E eu não deveria estar.

São momentos curtos. Segundos que parecem longos demais. Então, finalmente, tudo apaga. Eu retorno ao presente tremendo, com a certeza de que aquilo não foi imaginação.

Eu não tenho medo de morrer. A morte em si já não é desconhecida para mim. O que começou a me assustar é outra coisa. É a possibilidade de que a consciência não termine junto com o corpo. Se o cérebro realmente continua ativo por alguns instantes após o coração parar, quanto tempo é um “instante”? Quem decide o limite? E se esses instantes puderem se expandir? Se a consciência aprender a permanecer nesse intervalo?

As pessoas discutem o que há depois da morte. Céu. Inferno. Nada. Luz. Julgamento. Eu não vi nada disso. Não há túnel luminoso nas minhas lembranças. Não há vozes chamando meu nome. 

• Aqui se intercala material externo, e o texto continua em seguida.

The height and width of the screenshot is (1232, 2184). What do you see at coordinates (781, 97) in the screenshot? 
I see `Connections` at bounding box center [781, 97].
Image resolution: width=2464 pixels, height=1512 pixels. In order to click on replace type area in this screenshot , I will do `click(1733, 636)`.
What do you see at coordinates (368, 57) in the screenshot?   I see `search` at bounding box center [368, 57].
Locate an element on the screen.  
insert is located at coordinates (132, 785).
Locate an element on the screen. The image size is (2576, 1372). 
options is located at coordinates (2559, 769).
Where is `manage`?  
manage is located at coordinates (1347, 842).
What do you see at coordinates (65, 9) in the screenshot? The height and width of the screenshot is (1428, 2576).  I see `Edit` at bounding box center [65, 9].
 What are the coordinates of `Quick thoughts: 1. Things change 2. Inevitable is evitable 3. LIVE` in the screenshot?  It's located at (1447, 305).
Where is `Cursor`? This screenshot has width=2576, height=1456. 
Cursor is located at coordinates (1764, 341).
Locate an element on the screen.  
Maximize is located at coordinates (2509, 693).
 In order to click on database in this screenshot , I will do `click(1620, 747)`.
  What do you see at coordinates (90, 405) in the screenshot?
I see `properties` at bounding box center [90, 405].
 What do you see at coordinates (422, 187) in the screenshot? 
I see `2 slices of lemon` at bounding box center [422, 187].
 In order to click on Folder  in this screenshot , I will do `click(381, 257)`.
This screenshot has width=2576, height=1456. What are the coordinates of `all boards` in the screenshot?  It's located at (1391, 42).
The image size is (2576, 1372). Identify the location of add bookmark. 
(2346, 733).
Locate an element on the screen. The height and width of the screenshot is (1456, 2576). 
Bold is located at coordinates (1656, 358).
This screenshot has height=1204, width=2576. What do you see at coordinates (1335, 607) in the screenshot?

Talvez o que chamamos de “depois” não seja um lugar. Talvez seja apenas um processo. Uma desintegração gradual. Um desligamento que nem sempre é imediato. E se esse processo falhar? Se, por alguma razão, algo em mim estiver se recusando a terminar?

Antes, eu lembrava apenas da solidão da morte. Agora eu lembro da decomposição começando. Não é o fim que me assusta. É a possibilidade de não haver fim algum. De que um dia o meu coração pare… e eu continue acordado.